• _Task to carry out_: Print, in exact form, the lines below from the one containing "Screen dimensions: 900x629" through the one containing "Select occupied business seat 7K", and omit all others.

• _Extracted information_:
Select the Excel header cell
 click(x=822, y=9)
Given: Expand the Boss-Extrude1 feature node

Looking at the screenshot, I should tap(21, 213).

* * *

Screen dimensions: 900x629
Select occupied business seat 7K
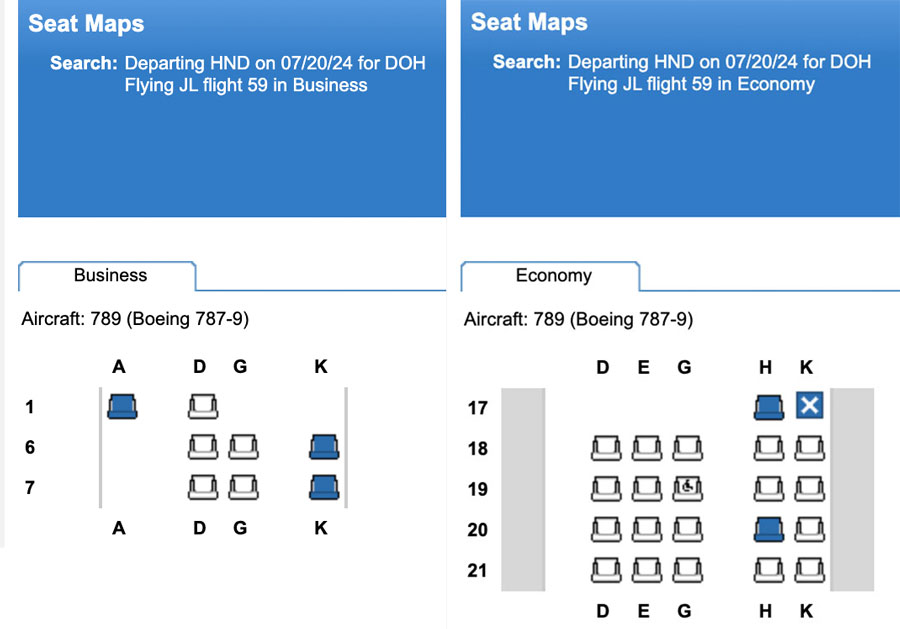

• _Solution for this exercise_:
Screen dimensions: 900x629
Select occupied business seat 7K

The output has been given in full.